Plaintes multiples en diffamation contre Francis Delage


ND.11.03 : La fondation Elâhi et F. Améli déposent une plainte en diffamation pour l’envoi postal aux Asniérois, de quarante mille exemplaires du document intitulé «Communiqué de la mairie d’Asnières», signé «La majorité municipale», portant la mention «Mairie d’Asnières, Délégation à la communication».

10.05.05 : Tribunal correctionnel de Nanterre. F. Delage, adjoint au maire d’Asnières délégué à la communication, est condamné une première fois à 2’000 € d’amende, au versement de 3’000 € de dommages et intérêts à chacune des victimes, au paiement des frais de justice. Le tribunal a également ordonné la publication du jugement dans le journal Le Parisien et dans Asnières Infos dans un délai d’un mois. Il a été fait appel de ce jugement.

Voir larticle sur le site "asnierois.org" du 11 Mai 2005:
FRANCIS DELAGE, adjoint au maire d'Asnières, encore deux fois condamné

Lire l'article sur asnierois.org publié le 12 Mai 2005
AUDIENCE SPECIALE VILLE D'ASNIERES AU PALAIS DE JUSTICE


06.09.05 : Le Tribunal Correctionnel de Nanterre condamne également F. Delage pour «complicité» de diffamation pour le communiqué de novembre 2003 de la «majorité municipale». Comme la «majorité municipale» n’a pas d'existence juridique, c’est F. Delage qui a dû se présenter spontanément devant le juge d’instruction et qui a déclaré qu’il assumait entièrement la responsabilité de la rédaction de ce document, même s’il a reconnu que tous les membres de la majorité, au cours d’une «réunion de préparation» du dit communiqué, ont mis la main à la pâte. (B. de Beauregard). La Cour précise que ni les Renseignements généraux, ni la Miviludes, ni les associations anti-sectes ne répertorient pas la fondation comme une secte et qualifie d’outrance et d’extrapolation les accusations portées contre elle. (F. Charpier)

25.10.2006 : Audience à la 14ème chambre de la cour d'appel de Versailles exclusivement réservée aux affaires Elahi/ Ameli/ Az Metro.
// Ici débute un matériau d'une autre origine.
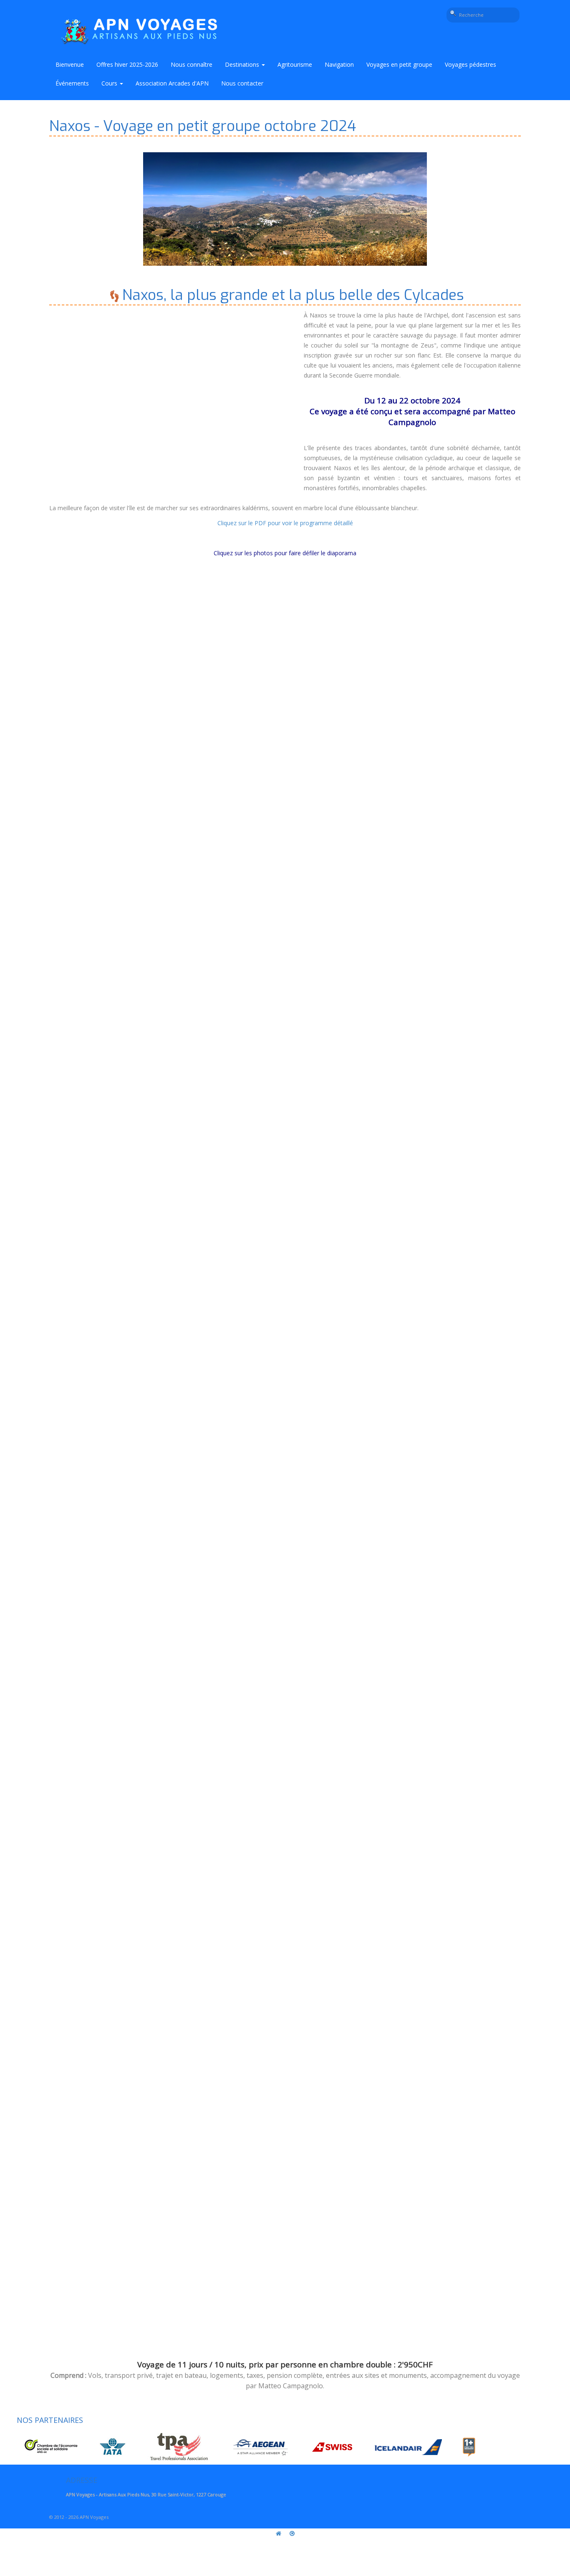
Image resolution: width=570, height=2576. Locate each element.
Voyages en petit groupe (399, 64)
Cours (110, 83)
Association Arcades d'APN (172, 83)
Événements (72, 83)
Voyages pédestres (470, 64)
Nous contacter (242, 83)
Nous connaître (191, 64)
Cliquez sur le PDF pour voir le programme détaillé (285, 523)
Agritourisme (294, 64)
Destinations (243, 64)
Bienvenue (69, 64)
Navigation (339, 64)
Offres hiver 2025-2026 (127, 64)
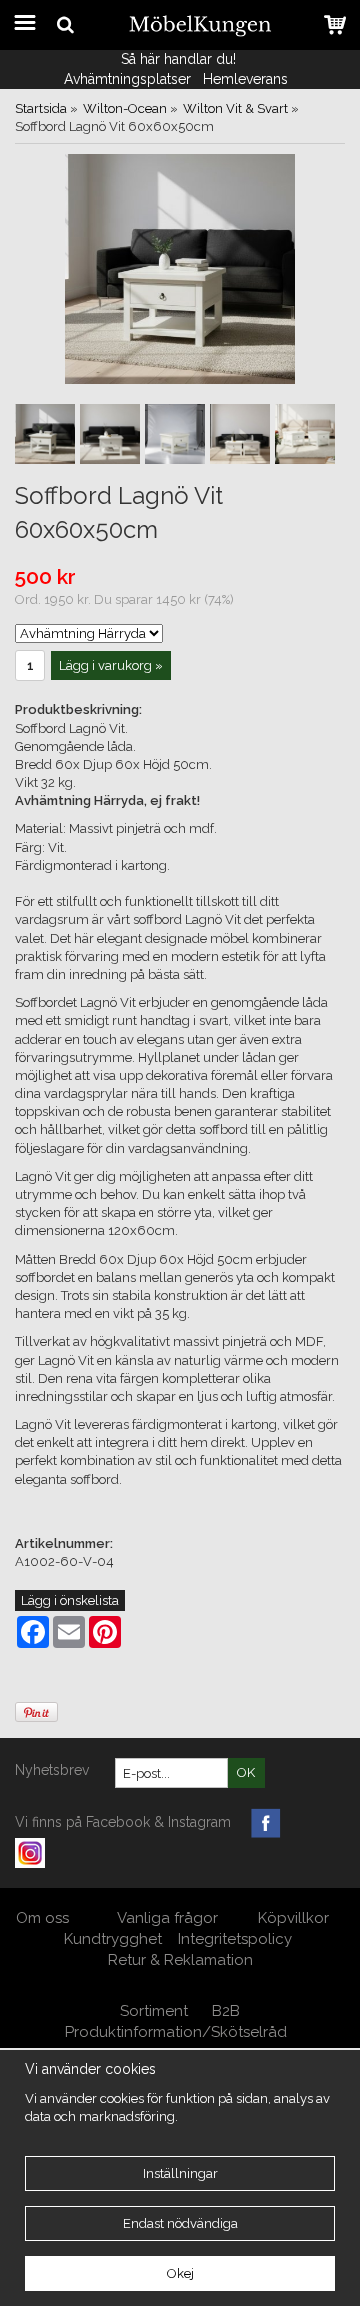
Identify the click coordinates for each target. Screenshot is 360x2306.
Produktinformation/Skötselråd (176, 2032)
Commencée à 14 heure l'audience ce terminera à 20 heure 30 .«Une audience marathon de six heures à laquelle le député-maire, Manuel Aeschlimann, bien que non cité à comparaître, a tenu à assister, demandant à être entendu sur ces affaires [...]»
(article Marisa Faïon Parisien du 27 Octobre 2006)

Au cours de cette audience on a pu revenir en détail sur les 3 séries de tracts officiels, publiés, pour certains d'entre eux, à plus de 40 000 exemplaires et distribués sous pli affranchi , dans llesquels la population asniéroise est mise en garde sur "les activités d'une secte (la fondation Elahi) et d'une association (la ZAC Metro) qui lui sert de paravent". (sic)
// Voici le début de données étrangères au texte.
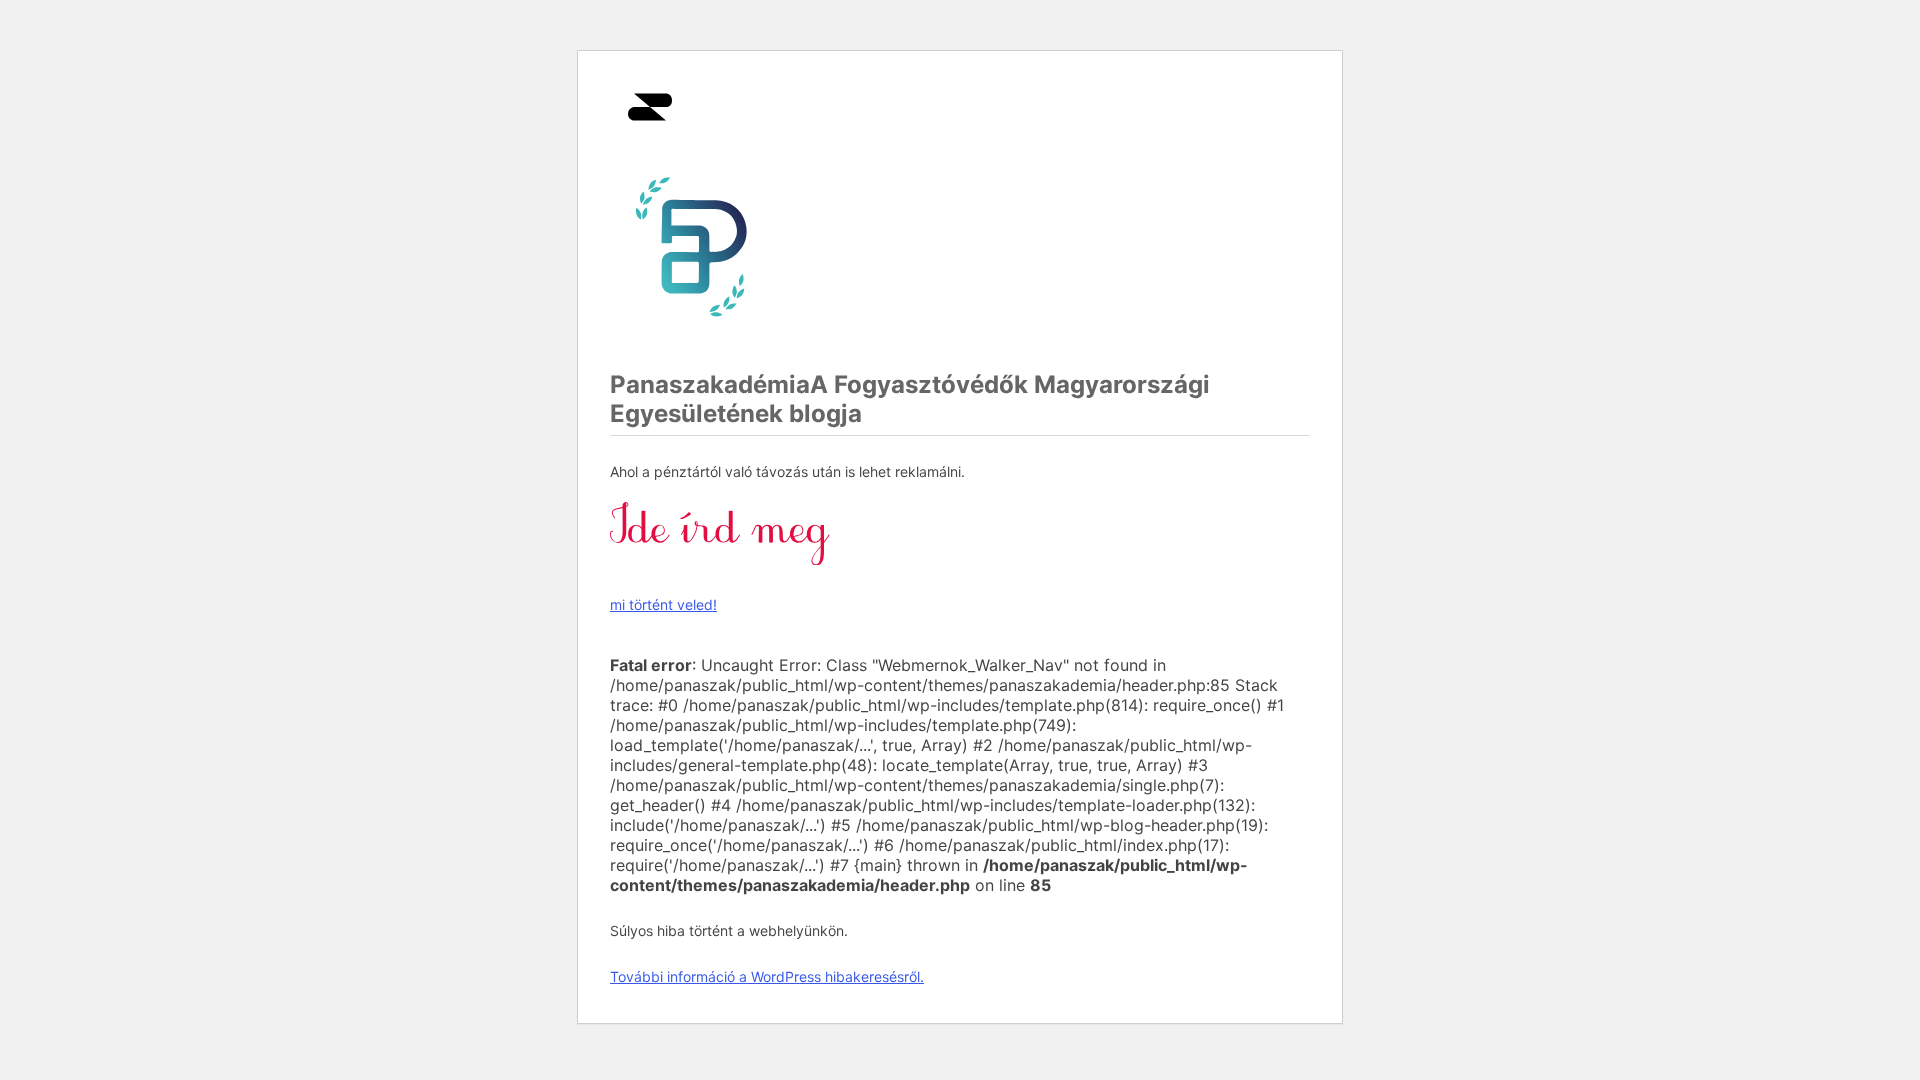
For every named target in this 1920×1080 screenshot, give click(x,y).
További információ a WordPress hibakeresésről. (767, 976)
Au cours de cette audience Manuel Aeschlimann a demandé, par l'intermédaire de l'avocat de la ville, à pouvoir s'expliquer devant la cour.

Après une interruption de séance pour analyser cette demande, la cour lui permettait de présenter sa position alors qu'il n'était cité dans la procédure ni comme témoin, ni comme prévenu. Manuel Aeschlimann justifiait l'envoi de ces tracts officiels par le fait qu'il était de son devoir de faire savoir que les adeptes de Bahram Elahi cherchaient à s'implanter sur la ville.

De son coté l'avocat de la partie civile, Maître Jean-René Farthouat soulignait 3 points majeurs:

1- La Fondation Elahi, par le fait qu'elle est une fondation, ne compte aucun adhérent. Son activité est animée par à un bureau dans lequel des membres de l'administration sont présents.
2- Les activités de la fondation Elahi, centrées sur l'enseignement et la promotion universelle de l'éthique, sont totalement étrangères à tout sectarisme.
3- Suite à une question posée directement à Manuel Aeschlimann, celui ci a bien été obligé de reconnaitre que la fondation Elahi n'exerçait aucune activité visible sur Asnières.

L'affaire à été mise en délibéré au 6 Décembre 2006.

25.10.2006 Après plusieurs renvois, la cour d'appel de Versailles rend son jugement.

Les arrêts de la cour d'appel de Versailles, concernant les plaintes déposées par la fondation Elahi et F. Ameli, confirment le jugement du tribunal correctionnel de Nanterre sur le caractère diffamatoire des tracts et des communiqués distribués massivement par la mairie d'Asnières en novembre 2003. La cour relaxe malgré tout Francis Delage, qui, selon elle, n'a joué qu'un rôle minime dans la confection de ces documents. C'est donc au bénéfice du doute et en se retranchant derrière le concept « de bonne foi et de la polémique politicienne » que l'adjoint au maire d'Asnières est relaxé. les faits de diffamation sont confirmés. Au vu des arguments retenus par la cour, les plaignants n'excluent pas de se pourvoir en cassation.

Etat de la procédure : Plainte ; Première instance : condamnation ; Cour d'Appel : relaxe ; Pourvoi en cassation ??? (à confirmer)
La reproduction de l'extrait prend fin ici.